Ideally, during early phase development, multiple scenarios are simulated with respect to potential dosage demand. The key is to find the optimum balance between what might be needed for the clinical studies and what is possible on the manufacturing floor. That is not always obvious, because the cells used to produce these autologous gene-modified cell therapies come from very sick patients and don’t always grow well.
A modular approach to drug product presentation helps to address clinics’ need for access to the exact volumes of products required for infusion. It allows delivery of the specific dosages needed throughout the entire dose-escalation study as efficiently as possible.
Bridge the analytics gap
Process and product understanding is essential to successful development of high-quality CGT products. Integration of state-of-the-art analytics from bench-top technology development through GMP manufacturing accelerates process development and scale-up.
The advanced analytical techniques used today, including proteomics, mass spectrometry and other very detailed, high-sensitivity, high-accuracy methods, help drug developers understand how changes to the process impact post-translational modifications (glycan modifications, deamidation, etc.), viral particle stability, contamination profiles (host-cell DNA, host-cell proteins, etc.) and other product attributes. This knowledge is crucial to enabling the development of robust, highly reproducible, high-yielding processes that afford high-quality cell and gene therapy products.
The maximum benefit from these technologies is only gained, however, if they are immediately accessible and there is no need to send samples out to third-party analytical labs. The need to use multiple vendors with multiple timelines dramatically slows process development.
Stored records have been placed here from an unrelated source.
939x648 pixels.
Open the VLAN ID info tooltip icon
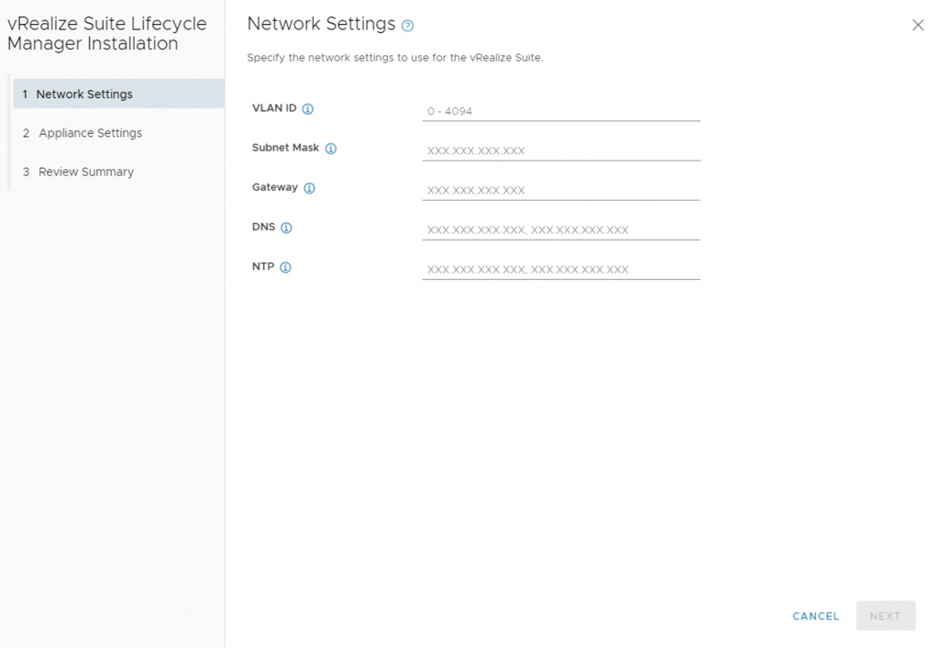pos(308,109)
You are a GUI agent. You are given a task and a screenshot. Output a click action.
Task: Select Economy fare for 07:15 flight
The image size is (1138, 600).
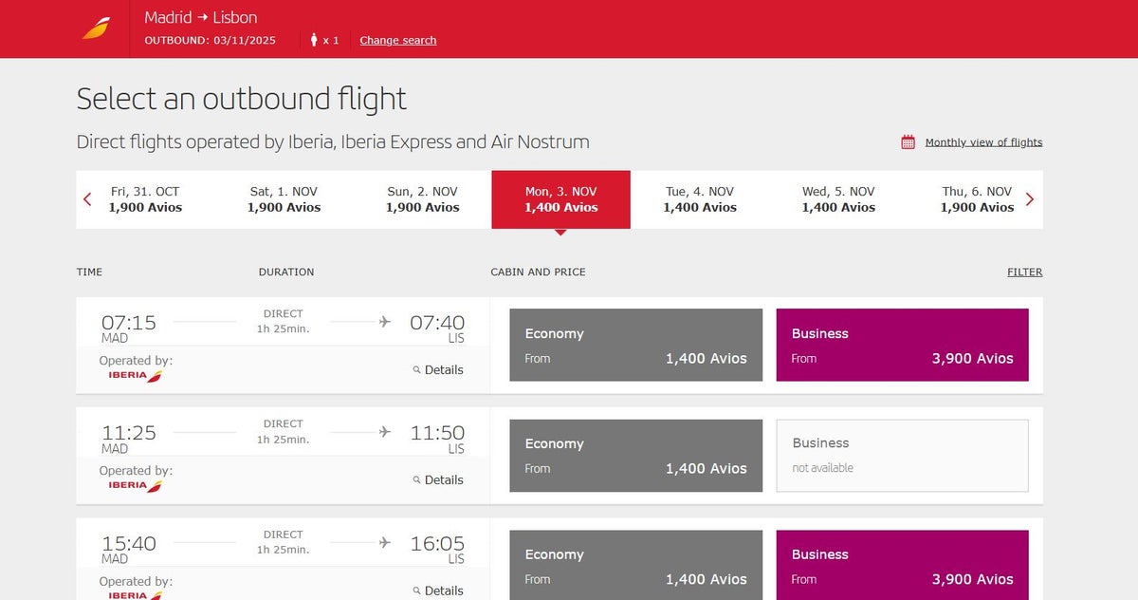pyautogui.click(x=635, y=345)
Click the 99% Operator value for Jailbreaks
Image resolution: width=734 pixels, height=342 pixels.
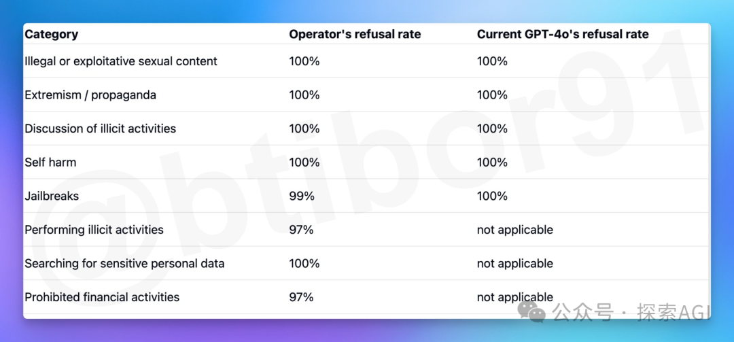click(x=301, y=196)
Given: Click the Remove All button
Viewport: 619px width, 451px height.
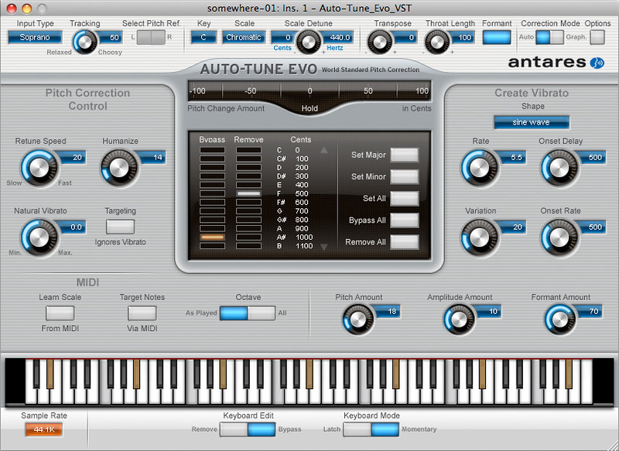Looking at the screenshot, I should [404, 242].
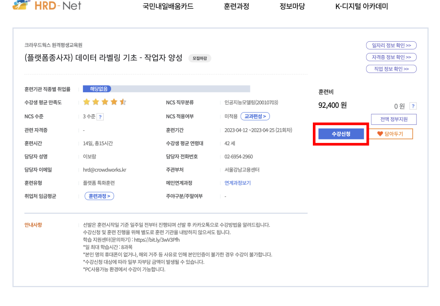This screenshot has height=306, width=440.
Task: Open the K-디지털 아카데미 menu
Action: [x=361, y=6]
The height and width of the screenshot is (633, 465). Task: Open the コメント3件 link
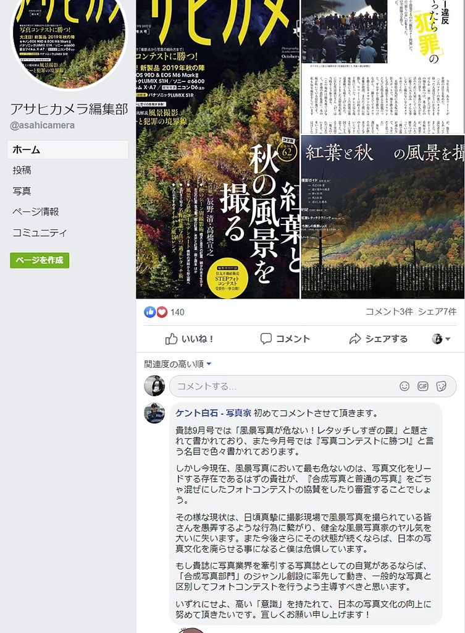(389, 312)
Having a full suite of state-of-the-art analytical capabilities places control in the hands of the drug developer where it belongs. It allows rapid evaluation of the impact of process changes on product attributes beginning at the earliest stages of development. Issues can be eliminated before processes reach the pilot/demonstration scale and thus the potential to experience catastrophic failure late in the development timeline can be avoided.
With integrated analytics on site, products and processes are well characterized and well validated and specialized formulation solutions are not needed to compensate for performance issues.
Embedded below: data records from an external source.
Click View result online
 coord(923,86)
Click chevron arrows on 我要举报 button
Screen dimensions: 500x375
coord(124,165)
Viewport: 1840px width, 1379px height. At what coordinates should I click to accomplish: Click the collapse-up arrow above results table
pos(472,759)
Working towards industrialization
Considering the complexities around industrializing CGTs, innovators and sponsors should endeavor to implement right-first-time processes that utilize industry best practices. CDMOs should provide expert teams that are integrated with customers to ensure that every step of the process from plasmid design to fill/finish is well planned. Robust support for product design activities must include optimal formulation to meet the intended target product profile (presentation, route of delivery and compatibility with devices).
For gene therapies, the viral vector targets will guide the creation of an optimum manufacturing and formulation design space. Experience with a range of cell therapies is leveraged to select the appropriate types of cells used, indications, volumes and overall anticipated doses. Closed, automated cell therapy manufacturing processes are used to produce, store and ship products in both vials and bags, under required cryogenic conditions.
The ability to access next-generation technologies via a CDMO can also be beneficial to drug developers. CDMO activities are built around the mindset of achieving better process and product characterization using an integrated analytics approach that helps to continue building knowledge of the product attributes that are critically important to mitigating risk and ensuring success for CGTs at any quantity.